Exercise prompt
In the records below, find the line with "The width and height of the screenshot is (720, 387)." and the line with "You are a computer-use agent. Viewport: 734px". Print both exactly, along with every line between them, and no other line.

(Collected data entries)

________

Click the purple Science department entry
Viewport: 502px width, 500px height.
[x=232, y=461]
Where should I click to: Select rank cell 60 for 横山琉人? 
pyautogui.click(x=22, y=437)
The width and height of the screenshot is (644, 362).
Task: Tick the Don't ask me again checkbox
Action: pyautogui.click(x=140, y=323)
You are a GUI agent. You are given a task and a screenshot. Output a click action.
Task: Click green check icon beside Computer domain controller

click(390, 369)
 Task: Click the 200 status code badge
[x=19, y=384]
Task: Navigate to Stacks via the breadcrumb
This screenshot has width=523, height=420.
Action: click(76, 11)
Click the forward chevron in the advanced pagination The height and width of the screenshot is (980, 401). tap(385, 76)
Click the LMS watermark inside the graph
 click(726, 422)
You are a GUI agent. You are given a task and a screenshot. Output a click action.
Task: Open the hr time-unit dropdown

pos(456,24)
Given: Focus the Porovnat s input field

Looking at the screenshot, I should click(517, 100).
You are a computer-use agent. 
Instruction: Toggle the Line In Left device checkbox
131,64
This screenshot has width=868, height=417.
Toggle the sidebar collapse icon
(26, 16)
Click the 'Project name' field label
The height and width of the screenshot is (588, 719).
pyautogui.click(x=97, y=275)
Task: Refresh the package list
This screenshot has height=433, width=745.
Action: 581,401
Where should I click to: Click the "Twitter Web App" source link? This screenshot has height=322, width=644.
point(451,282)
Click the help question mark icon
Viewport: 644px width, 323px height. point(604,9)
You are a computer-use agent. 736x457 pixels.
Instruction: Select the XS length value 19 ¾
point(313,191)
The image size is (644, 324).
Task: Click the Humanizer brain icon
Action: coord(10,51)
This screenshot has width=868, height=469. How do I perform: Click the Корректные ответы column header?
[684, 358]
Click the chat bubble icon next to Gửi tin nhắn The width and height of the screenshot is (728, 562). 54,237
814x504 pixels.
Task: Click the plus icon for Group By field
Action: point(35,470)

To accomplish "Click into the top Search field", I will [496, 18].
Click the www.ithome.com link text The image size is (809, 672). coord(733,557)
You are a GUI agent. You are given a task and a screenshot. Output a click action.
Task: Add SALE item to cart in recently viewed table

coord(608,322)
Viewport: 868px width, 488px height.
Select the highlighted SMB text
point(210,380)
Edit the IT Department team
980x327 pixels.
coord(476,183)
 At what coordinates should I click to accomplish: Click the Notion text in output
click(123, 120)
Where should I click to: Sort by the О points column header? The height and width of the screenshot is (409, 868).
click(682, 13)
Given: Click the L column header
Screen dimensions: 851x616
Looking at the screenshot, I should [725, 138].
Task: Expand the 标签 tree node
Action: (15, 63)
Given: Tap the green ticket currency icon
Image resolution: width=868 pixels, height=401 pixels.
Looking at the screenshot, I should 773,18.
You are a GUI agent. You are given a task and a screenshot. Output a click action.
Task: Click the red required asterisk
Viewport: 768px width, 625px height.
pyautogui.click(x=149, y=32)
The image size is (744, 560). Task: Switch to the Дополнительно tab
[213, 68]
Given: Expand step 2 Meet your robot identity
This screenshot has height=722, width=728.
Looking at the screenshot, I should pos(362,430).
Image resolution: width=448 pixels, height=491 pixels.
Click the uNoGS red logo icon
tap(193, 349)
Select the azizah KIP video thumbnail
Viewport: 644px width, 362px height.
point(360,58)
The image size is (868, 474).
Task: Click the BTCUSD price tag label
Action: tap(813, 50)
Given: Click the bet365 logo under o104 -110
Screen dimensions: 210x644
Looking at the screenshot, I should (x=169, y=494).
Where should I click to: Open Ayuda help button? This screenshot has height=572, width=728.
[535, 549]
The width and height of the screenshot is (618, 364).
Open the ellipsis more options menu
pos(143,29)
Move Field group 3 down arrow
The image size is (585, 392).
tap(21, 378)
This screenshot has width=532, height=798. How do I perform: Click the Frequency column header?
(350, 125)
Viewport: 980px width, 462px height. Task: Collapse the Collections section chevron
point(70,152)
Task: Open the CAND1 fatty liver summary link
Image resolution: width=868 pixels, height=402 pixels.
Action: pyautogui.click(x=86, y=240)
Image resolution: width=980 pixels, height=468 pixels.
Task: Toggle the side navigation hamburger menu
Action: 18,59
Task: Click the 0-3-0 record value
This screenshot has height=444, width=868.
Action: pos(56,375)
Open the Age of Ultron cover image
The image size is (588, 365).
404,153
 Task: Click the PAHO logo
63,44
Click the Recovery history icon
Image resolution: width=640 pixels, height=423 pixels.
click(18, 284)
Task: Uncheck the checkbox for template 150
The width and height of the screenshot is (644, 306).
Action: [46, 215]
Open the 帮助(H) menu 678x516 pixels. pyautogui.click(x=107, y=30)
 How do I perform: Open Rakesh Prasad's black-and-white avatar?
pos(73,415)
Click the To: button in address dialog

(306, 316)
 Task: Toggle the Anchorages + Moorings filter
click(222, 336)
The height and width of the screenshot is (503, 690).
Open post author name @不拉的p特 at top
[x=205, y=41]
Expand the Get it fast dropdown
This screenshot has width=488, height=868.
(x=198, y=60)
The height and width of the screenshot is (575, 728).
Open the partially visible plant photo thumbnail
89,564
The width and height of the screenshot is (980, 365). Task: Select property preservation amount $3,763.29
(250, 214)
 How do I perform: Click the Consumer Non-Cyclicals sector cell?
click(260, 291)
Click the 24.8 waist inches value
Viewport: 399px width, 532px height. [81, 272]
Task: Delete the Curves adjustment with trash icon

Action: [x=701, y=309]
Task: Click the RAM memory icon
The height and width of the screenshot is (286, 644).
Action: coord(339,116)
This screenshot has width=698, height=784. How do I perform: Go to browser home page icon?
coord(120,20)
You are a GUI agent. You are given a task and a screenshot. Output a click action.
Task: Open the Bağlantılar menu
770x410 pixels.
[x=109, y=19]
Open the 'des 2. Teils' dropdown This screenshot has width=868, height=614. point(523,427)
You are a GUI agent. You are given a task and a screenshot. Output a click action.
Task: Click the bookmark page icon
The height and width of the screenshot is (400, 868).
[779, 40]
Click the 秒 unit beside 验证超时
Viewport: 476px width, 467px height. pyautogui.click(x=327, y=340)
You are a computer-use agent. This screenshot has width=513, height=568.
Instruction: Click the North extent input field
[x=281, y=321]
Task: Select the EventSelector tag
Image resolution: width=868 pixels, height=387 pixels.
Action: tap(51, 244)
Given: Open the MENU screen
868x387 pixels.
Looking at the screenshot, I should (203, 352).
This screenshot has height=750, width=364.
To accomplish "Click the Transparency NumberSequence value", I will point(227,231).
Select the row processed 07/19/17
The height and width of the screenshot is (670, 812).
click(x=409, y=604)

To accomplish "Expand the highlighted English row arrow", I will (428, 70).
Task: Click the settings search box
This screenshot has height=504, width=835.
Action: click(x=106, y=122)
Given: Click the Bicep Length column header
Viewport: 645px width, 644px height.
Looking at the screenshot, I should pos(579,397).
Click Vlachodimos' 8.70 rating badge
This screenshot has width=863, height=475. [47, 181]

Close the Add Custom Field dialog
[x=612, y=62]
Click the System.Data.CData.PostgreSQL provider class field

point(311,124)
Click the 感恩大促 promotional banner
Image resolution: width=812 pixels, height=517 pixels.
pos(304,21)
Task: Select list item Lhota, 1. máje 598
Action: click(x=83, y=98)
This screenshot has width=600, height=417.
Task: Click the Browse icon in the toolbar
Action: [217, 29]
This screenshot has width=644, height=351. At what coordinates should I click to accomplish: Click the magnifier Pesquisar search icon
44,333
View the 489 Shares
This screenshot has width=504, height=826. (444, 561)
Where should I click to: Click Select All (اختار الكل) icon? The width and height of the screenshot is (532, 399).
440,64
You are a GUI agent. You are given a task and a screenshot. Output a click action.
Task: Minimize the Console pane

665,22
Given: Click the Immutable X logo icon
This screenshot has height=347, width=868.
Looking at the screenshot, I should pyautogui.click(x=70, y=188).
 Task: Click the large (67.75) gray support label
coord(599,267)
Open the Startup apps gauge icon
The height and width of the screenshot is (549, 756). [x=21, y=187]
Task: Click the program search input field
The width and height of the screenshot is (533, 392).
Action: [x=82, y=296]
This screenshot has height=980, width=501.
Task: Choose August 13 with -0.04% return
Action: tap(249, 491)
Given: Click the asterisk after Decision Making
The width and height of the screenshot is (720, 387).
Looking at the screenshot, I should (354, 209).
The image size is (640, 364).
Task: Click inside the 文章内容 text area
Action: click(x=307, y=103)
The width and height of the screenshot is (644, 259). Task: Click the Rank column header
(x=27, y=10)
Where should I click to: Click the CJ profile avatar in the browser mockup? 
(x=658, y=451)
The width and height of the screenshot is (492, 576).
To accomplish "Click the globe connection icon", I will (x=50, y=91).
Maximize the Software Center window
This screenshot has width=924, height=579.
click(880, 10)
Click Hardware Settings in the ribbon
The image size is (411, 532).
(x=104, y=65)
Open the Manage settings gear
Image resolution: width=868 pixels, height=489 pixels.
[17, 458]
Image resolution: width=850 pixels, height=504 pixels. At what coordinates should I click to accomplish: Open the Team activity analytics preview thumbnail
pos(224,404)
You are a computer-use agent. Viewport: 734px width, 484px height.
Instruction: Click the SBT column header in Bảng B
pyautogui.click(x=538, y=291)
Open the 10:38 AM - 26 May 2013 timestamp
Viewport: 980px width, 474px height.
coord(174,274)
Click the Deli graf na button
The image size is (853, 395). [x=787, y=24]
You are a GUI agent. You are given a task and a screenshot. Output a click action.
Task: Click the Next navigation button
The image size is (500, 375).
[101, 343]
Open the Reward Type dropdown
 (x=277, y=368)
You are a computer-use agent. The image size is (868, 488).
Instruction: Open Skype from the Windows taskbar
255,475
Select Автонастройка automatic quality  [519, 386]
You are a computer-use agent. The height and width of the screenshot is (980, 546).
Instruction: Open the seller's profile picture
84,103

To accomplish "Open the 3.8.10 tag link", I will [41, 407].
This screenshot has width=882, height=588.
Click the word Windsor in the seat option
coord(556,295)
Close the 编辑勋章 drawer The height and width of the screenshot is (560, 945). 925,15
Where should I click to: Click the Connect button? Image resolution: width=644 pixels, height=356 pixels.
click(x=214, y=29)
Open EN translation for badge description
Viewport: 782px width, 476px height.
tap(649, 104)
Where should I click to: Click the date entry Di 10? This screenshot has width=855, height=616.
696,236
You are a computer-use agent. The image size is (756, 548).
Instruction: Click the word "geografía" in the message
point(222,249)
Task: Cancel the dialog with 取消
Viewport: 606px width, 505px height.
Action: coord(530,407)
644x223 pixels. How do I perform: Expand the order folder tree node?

________

Your response
The width and height of the screenshot is (720, 387).
Looking at the screenshot, I should (354, 209).
The image size is (640, 364).
Task: Click inside the 文章内容 text area
Action: click(x=307, y=103)
The width and height of the screenshot is (644, 259). Task: Click the Rank column header
(x=27, y=10)
Where should I click to: Click the CJ profile avatar in the browser mockup? 
(x=658, y=451)
The width and height of the screenshot is (492, 576).
To accomplish "Click the globe connection icon", I will (x=50, y=91).
Maximize the Software Center window
This screenshot has width=924, height=579.
click(880, 10)
Click Hardware Settings in the ribbon
The image size is (411, 532).
(x=104, y=65)
Open the Manage settings gear
Image resolution: width=868 pixels, height=489 pixels.
[17, 458]
Image resolution: width=850 pixels, height=504 pixels. At what coordinates should I click to accomplish: Open the Team activity analytics preview thumbnail
pos(224,404)
You are a computer-use agent. Viewport: 734px width, 484px height.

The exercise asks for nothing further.